Save validation translations at each epoch

mrelich · June 21, 2017, 3:29pm

@guillaumekln having that option would be perfect!

@vince62s I agree it’s not standard, but for some applications it’s nice to see the translated output to get a feel for where models are doing well or where they are struggling. This saves you the extra step of either stopping training to evaluate, or having to run another job in parallel (and for those that have to rely on AWS for GPUs, this requires firing up a machine, copying data, etc etc.).

vince62s · June 21, 2017, 3:53pm

My only fear is that if we add too many things to the basic training process it will become a monster with hundreds of options.
On the other hand it would quite easy / nice to implement to have a meta-script to accomplish whatever each single user would like to accomplish. For instance, in most cases it does not make sense to translate test files after 1 or 2 epochs, getting the BLEU score on the valid set is more than enough.
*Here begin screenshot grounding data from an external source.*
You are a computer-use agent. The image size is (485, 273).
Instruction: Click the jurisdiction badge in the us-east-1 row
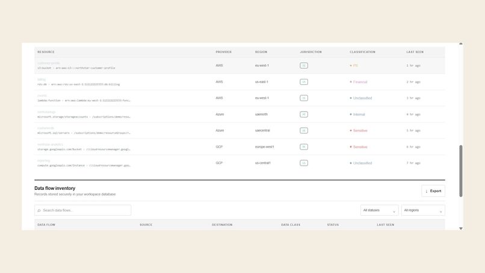click(x=304, y=82)
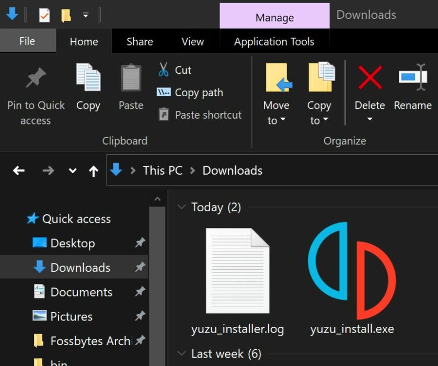Click This PC in the breadcrumb bar
Screen dimensions: 438x366
coord(163,170)
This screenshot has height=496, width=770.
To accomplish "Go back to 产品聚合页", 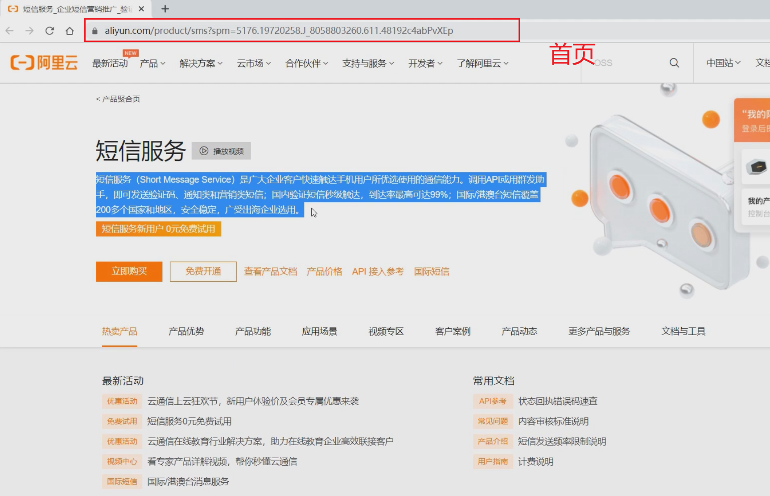I will click(x=118, y=99).
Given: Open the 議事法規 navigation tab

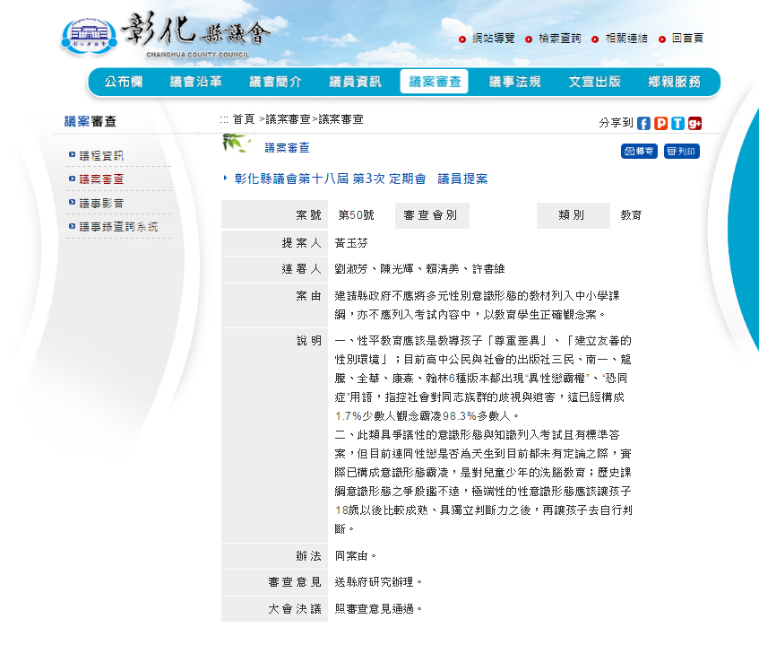Looking at the screenshot, I should 515,82.
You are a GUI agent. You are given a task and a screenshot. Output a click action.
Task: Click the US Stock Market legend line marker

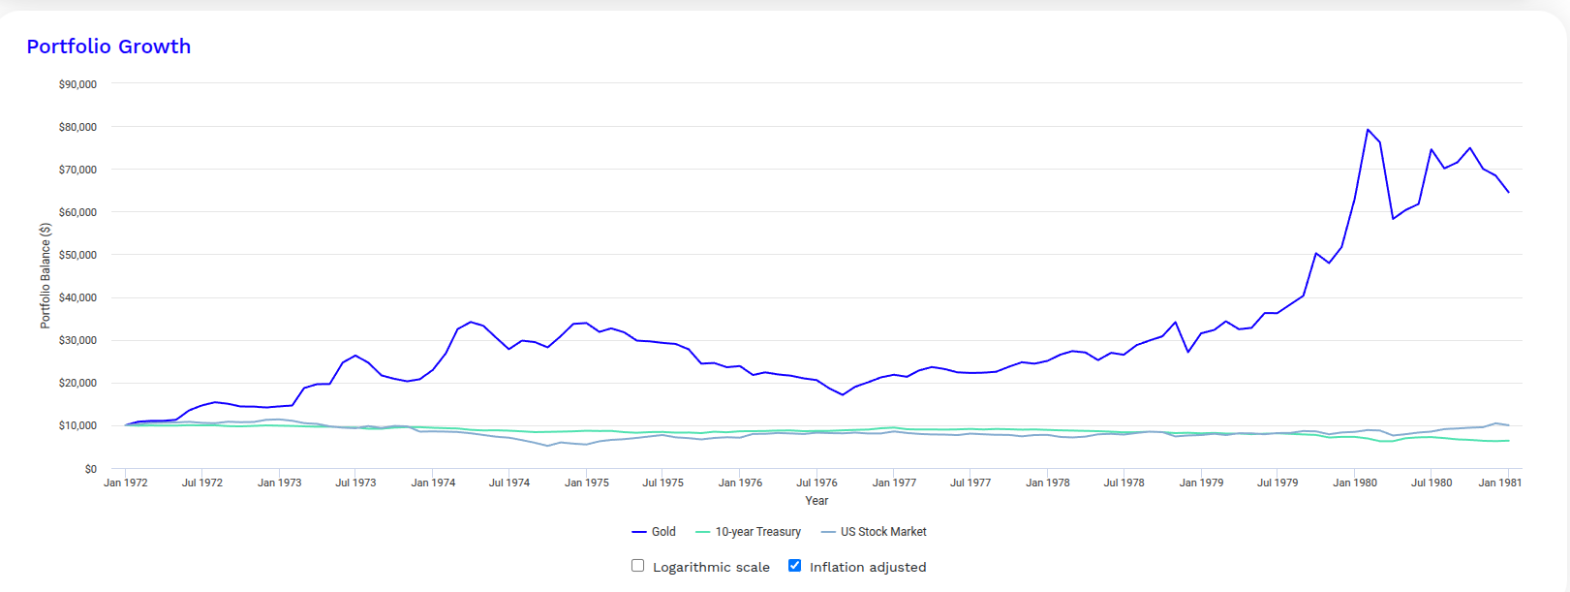[828, 532]
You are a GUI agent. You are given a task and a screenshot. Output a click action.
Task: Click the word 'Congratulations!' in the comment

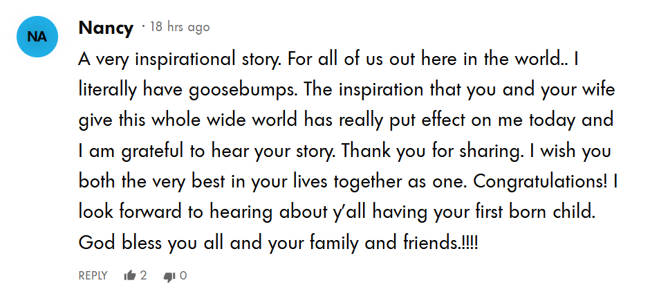click(x=539, y=182)
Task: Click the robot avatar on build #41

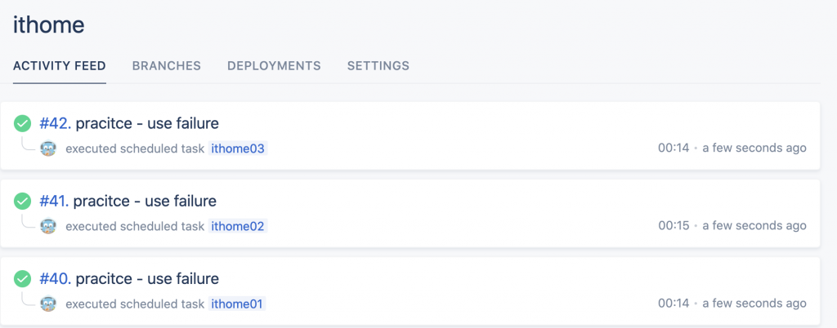Action: coord(49,226)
Documenting a project like this is a challenging task, and it becomes even more difficult reading the code…

Anyway, I am just scared that we end up with a “do_all_for_me_please.lua” script including tokenization depending on the language, preprocessing, training , translating ,…
cleaning corpus ?

WRT running another process for translating, why don’t you just open another session and run it on the same machine ?
AWS with 2 GPUs would be perfect…
Last but not least: have a look at recipes … https://github.com/OpenNMT/Recipes

Etienne38 · June 21, 2017, 4:11pm

Because performances on a single GPU, doing training while translating, are drastically falling down ! And this is only the performance aspect of the problem. If you have 9.5G filled for a training on a 11G GPU, you just can’t load once again the model to translate at the same time…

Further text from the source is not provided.